Since I just got it and have not left feedback yet, I asked the seller to send me another before I return this one. It cost me all of nineteen bucks so I don't really want to spend anything shipping it back to China and waiting sixty-four days for a replacement. My other alternative is to tear into it and pull the offending logo right out, it would be better looking without it anyways. I pulled the same movement, sans pushers, from another watch successfully, but the pushers give me pause. Pulling the stem was easy but how do the pushers come out?
At any rate I will wait till I hear back from the seller. I thought I might wear it like it is but I just can't do it, it offends my sensibilities too much to have my logo askew.


----------



## sunshine76 (Sep 17, 2012)

how to set day and date


----------



## supersouthpaw (Jan 20, 2014)

I just got one of these watches (black) and would appreciate knowing how to set the date and day. Is there anyone who can help out? I emailed the seller -- no response so far. Thanks!!


----------



## alpharon (Jun 24, 2013)

The button above the crown sets the day and the button below the crown sets the date. These are hit and miss buttons. Pushing on them engages a plastic frame around the movement and pushes on a pin to change the day/date. Unfortunately, the pins are engaged about 25% of the time. The plastic frame misses or is misaligned from the pins more often then not. 

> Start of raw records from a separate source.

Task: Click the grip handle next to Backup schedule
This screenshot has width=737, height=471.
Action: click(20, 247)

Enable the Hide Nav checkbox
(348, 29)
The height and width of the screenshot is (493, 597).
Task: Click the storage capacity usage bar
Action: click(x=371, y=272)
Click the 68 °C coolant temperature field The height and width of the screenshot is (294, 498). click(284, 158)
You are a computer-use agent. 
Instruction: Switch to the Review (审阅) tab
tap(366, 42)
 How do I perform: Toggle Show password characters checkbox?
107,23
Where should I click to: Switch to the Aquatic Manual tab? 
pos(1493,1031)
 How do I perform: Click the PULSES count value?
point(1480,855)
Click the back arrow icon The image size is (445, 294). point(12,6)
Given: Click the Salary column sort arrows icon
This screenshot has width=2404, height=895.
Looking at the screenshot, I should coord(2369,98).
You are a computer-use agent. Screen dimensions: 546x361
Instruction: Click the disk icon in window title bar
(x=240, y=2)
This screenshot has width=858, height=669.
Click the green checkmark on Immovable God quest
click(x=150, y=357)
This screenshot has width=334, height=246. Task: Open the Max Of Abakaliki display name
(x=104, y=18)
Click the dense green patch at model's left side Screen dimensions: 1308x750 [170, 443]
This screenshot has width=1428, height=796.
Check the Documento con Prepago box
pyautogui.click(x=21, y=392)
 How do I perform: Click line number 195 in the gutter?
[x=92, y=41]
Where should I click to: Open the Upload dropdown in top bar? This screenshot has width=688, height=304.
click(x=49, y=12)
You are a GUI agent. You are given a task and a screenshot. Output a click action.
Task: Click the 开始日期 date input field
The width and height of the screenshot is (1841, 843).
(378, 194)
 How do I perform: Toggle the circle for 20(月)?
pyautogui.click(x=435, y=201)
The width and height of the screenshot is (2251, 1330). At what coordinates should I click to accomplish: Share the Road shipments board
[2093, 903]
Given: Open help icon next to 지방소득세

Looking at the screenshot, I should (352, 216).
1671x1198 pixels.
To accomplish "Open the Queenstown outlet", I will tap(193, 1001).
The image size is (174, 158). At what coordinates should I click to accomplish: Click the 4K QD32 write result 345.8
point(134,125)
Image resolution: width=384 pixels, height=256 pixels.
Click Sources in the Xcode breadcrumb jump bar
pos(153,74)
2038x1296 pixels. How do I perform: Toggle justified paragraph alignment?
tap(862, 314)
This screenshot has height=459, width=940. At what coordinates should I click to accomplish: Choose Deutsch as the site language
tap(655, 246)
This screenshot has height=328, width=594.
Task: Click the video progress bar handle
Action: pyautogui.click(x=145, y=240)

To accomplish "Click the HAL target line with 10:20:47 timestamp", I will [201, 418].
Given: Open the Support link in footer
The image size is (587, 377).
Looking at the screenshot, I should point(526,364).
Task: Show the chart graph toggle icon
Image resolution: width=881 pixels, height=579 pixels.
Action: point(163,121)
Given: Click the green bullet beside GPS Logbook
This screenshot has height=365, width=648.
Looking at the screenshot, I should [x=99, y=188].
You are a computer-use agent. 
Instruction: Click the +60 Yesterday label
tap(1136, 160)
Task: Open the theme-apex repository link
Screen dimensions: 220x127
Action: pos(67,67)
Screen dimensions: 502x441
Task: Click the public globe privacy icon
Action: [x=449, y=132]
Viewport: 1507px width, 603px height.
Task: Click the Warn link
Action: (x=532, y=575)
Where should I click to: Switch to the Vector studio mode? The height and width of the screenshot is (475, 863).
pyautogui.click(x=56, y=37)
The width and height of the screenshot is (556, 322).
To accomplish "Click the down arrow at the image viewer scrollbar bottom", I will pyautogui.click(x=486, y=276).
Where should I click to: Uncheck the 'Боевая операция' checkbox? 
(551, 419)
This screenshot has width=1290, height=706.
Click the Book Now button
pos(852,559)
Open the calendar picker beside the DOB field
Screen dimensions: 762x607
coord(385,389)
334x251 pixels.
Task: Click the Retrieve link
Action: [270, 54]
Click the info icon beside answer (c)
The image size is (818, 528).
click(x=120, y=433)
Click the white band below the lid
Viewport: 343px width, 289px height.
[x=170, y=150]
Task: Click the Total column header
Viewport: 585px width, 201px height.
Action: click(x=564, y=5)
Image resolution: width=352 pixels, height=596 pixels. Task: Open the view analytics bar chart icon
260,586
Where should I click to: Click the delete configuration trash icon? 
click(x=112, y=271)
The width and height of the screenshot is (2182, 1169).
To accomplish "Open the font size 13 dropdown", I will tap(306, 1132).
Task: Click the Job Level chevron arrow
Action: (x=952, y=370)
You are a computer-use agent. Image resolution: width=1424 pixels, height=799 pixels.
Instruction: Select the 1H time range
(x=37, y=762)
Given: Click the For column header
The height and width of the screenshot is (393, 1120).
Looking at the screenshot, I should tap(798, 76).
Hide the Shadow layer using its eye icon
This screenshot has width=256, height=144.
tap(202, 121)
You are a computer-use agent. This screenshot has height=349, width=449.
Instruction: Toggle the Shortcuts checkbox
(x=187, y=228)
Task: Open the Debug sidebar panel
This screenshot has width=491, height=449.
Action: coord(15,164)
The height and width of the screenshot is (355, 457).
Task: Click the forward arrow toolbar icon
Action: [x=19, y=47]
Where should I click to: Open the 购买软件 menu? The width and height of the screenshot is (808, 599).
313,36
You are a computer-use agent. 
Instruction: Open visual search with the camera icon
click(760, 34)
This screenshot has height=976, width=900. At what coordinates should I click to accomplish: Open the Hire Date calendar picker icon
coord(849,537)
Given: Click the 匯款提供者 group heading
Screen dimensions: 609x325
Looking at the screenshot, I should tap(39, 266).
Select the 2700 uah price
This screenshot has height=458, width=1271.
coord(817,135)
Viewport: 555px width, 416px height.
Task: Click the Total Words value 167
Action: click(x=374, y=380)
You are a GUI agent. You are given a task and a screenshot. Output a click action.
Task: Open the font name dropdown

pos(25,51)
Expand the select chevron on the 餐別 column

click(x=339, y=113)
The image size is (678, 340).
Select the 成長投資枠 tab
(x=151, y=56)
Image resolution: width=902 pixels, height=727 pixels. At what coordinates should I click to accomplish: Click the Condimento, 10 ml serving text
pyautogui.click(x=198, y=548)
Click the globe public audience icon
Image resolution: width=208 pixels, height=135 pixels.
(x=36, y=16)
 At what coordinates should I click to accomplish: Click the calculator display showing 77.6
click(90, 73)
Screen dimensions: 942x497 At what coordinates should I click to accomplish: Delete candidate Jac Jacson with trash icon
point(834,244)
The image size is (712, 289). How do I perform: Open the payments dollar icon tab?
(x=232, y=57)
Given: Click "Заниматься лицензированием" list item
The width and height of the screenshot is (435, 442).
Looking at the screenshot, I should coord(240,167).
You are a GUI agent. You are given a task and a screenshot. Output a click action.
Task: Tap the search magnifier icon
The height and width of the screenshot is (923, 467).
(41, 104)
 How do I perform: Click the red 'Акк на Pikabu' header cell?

Sent from my iPhone using Tapatalk


----------



## supersouthpaw (Jan 20, 2014)

Thanks for the quick reply. What I still don't get is how to set the date. The window at 3 pm has numbers and hash marks. The numbers begin at 15 (bottom of dial) and go to 31 (top of dial). So where is today, 21 January? I did check youtube and did a google search but couldn't find anything helpful.


Sent from my iPhone using Tapatalk


----------



## alpharon (Jun 24, 2013)

supersouthpaw said:


> Thanks for the quick reply. What I still don't get is how to set the date. The window at 3 pm has numbers and hash marks. The numbers begin at 15 (bottom of dial) and go to 31 (top of dial). So where is today, 21 January? I did check youtube and did a google search but couldn't find anything helpful.
> 
> Sent from my iPhone using Tapatalk


I think you really mean to ask how to read the date window on the watch. The hands in the day and date windows have an orange tip on one end and a silver tip on the other end. I use the orange tip to set the day or date for the watch. So, if you're setting the date for 31, 1, 2, 3,...15, 16, you will need to set the orange tip to one of those dates. For dates 17, 18, 19, 20,...30, I set the silver tip to the opposite end of where the orange tip would fall for that date. For example, on date 17, the silver tip would be set to 2. On date 18, the silver tip would be set to 3. On date 21, the silver tip would be set to 6.

I use this same method to set the day on the 9 oclock side. It's not perfect. And I rarely ever set it now since it takes to much effort to try to figure out the day using this method. I just enjoy the watch for what it is...a cheap automatic that can tell the time accurately.


----------



## supersouthpaw (Jan 20, 2014)

Great. Thanks so much for the information, Now that you explained it, it seems obvious!


----------



## dillm2 (Apr 9, 2014)

Hi just been talking to a reseller if they cost £15 from eBay (the manufacturer usually) by the time they got to the high St retail store the price includes tax would probably £40 so they are not particularly cheap


----------



## Joeri35 (Mar 15, 2012)

I always liked my Jaragar Monaco, but it felt 'off' because the case is too thick and bulky, especially compares to a nato or leather croco print.

So I've found a way to solve that issue: Here's mine on a 5mm thick tan strap with blue stitching.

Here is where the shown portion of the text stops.